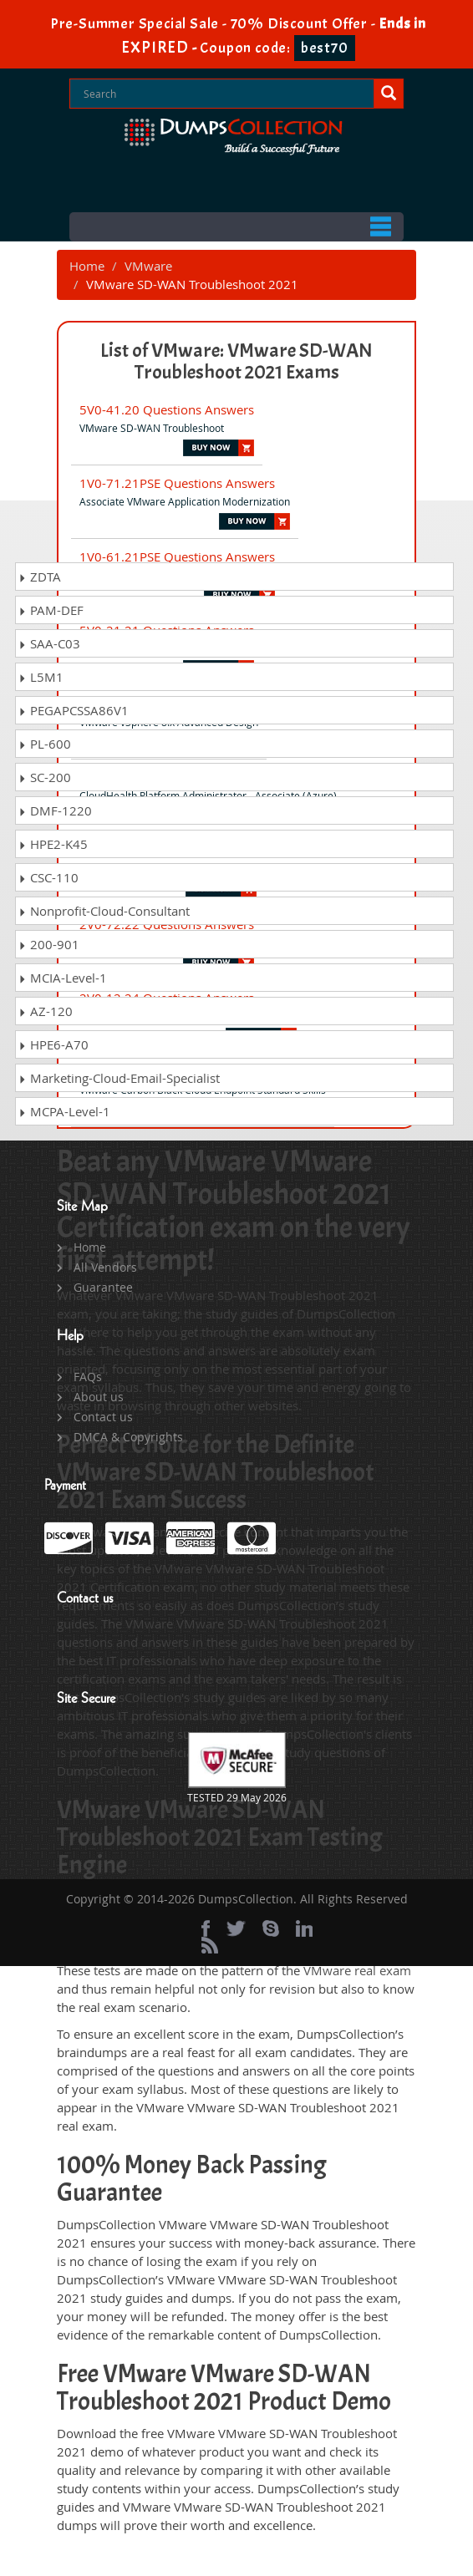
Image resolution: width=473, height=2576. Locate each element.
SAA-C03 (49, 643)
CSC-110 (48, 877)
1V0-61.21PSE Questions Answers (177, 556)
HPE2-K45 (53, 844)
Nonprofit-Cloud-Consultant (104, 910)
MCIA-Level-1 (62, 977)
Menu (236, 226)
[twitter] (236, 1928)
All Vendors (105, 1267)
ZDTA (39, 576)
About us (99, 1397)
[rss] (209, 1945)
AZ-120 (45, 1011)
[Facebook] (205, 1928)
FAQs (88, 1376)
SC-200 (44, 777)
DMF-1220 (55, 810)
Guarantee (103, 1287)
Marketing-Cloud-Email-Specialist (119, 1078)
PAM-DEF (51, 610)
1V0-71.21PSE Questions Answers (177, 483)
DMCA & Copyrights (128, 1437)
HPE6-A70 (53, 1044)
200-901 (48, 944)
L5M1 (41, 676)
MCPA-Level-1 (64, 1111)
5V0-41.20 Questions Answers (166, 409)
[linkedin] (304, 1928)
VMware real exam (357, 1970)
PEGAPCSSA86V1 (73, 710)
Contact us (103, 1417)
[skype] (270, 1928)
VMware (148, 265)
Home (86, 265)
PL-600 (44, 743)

──────────

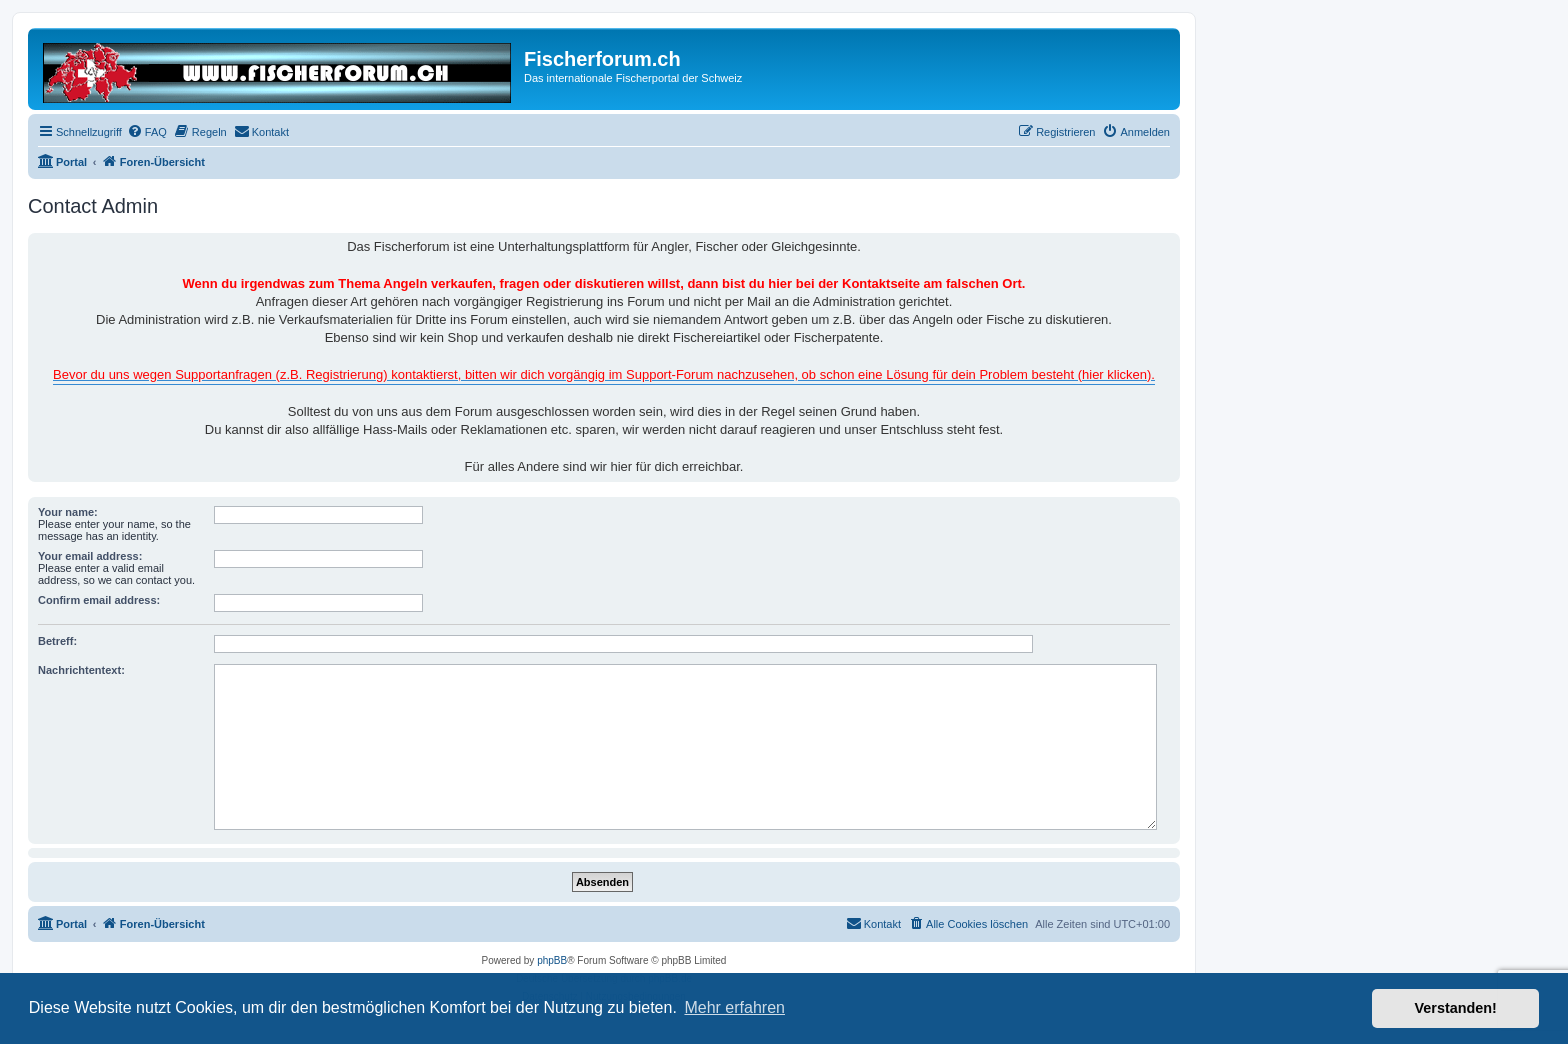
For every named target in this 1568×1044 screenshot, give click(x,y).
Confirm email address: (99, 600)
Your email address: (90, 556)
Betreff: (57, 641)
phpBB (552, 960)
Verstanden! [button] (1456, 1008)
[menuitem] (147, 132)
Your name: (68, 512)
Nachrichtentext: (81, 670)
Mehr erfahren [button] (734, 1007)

──────────

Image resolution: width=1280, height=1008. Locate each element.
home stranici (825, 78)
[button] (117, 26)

──────────

**Exercise directions:** Repeat the part of the records that opens with the line containing "phpBB (552, 960)" and closes with the line containing "Mehr erfahren [button] (734, 1007)", both lines included, exactly as it stands.

**Solution to the problem:**
phpBB (552, 960)
Verstanden! [button] (1456, 1008)
[menuitem] (147, 132)
Your name: (68, 512)
Nachrichtentext: (81, 670)
Mehr erfahren [button] (734, 1007)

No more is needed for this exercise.